O QUE FAZER:
1. Responda às perguntas sobre o excerto relativo às providências provisórias:
(a) Que tribunal pode suspender o efeito executório da decisão de primeira instância, e em que condição?
(b) Quem é o destinatário dos alimentos provisórios?
(c) Em que litígios podem ser adoptadas a imposição ou a retirada de selos?
2. Escreva a parte seguinte do excerto relativo às providências provisórias, a partir do ponto em que termina.

SECÇÃO DO DOCUMENTO:
..........

6. Suspensão da eficácia da sentença impugnada executiva a título provisório:
Constitui uma providência cautelar em sentido lato: dado que a decisão de primeira
instância tem, por lei, força executiva a título provisório, o tribunal de segunda instância
que verifica a existência de motivos graves pode suspender o seu efeito executório.
7. Providências provisórias durante um processo de separação de pessoas:
Destinam-se a pôr termo imediato, mediante medidas de carácter tanto pessoal como
patrimonial, a situações de conflito entre os pais que possam prejudicar os filhos, por
vezes privados do controlo e de meios de subsistência adequados.
8. Alimentos provisórios (“Ordine di corrispondere un assegno alimentare”):
O seu destinatário é a pessoa obrigada a pagar uma quantia a título de pensão de
alimentos, quando o litígio está ainda em curso.
9. Imposição ou retirada de selos:
Medidas susceptíveis de serem adoptadas em litígios entre pessoas que pretendem
invocar os seus direitos sobre bens que pertenceram a pessoas falecidas.

..........

DADOS REGISTADOS:

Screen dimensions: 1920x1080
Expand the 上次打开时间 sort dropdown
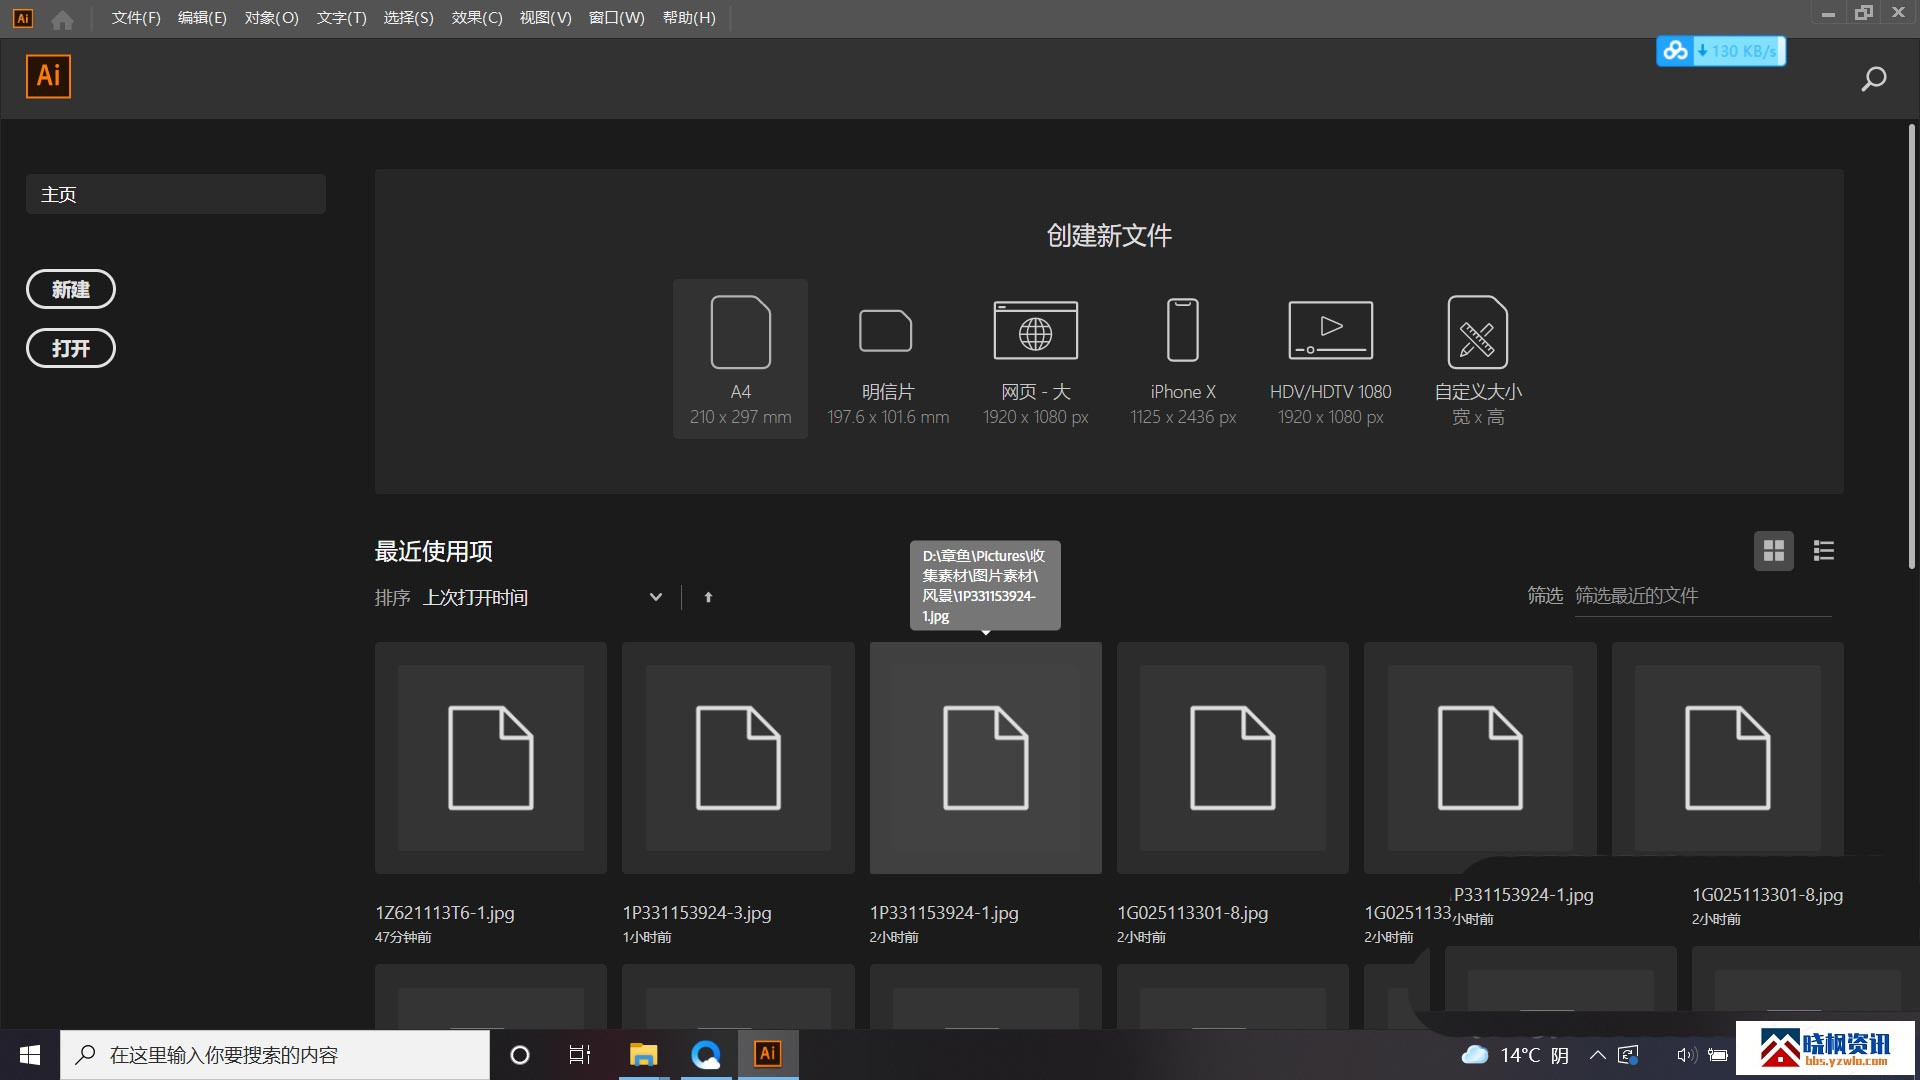point(655,597)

..........

RESULTADOS POR TAREFA:
1.
(a) O tribunal de segunda instância, quando verifica a existência de motivos graves.
(b) A pessoa obrigada a pagar uma quantia a título de pensão de alimentos, quando o litígio está ainda em curso.
(c) Em litígios entre pessoas que pretendem invocar os seus direitos sobre bens que pertenceram a pessoas falecidas.

2.
10. Inibição de concentração da propriedade de jornais:
Medida adoptada a pedido da Autoridade para a Comunicação Social, na pendência
da decisão quanto ao fundo de um processo.
42
11. Inibição de actos de concorrência desleal:
Medidas contra quem exerce actividades em violação da legislação sobre a
concorrência (violação das normas em matéria de marcas, actos de desvio de clientela,
etc.).
12. Ordem de não aplicar cláusulas incorrectas ou vexatórias em contratos celebrados
entre empresas:
Providências tomadas a pedido de associações de consumidores e das câmaras de
comércio com vista a uma decisão que verifique o carácter abusivo das cláusulas
contratuais.
13. Ordem ao empregador de pagar ao trabalhador um montante a título provisório:
Medida adoptada até ao limite dos montantes não contestados ou verificados a título
definitivo num processo de direito do trabalho.
14. Providências temporárias a favor de menores abandonados:
Na pendência de uma decisão sobre o mérito relativa à guarda de menores.
15. Intimação de publicar uma rectificação de algo já publicado em jornais diários ou em
publicações periódicas ou transmitido pela rádio ou pela televisão:
Medida associada a um processo, que deve necessariamente existir, sobre a
divulgação de notícias falsas.
16. Atribuição de um montante como adiantamento da compensação de danos:
Medida a favor de uma pessoa que sofreu danos num acidente rodoviário e que se
encontra em estado de necessidade, quando um exame sumário determinar a
responsabilidade do demandado.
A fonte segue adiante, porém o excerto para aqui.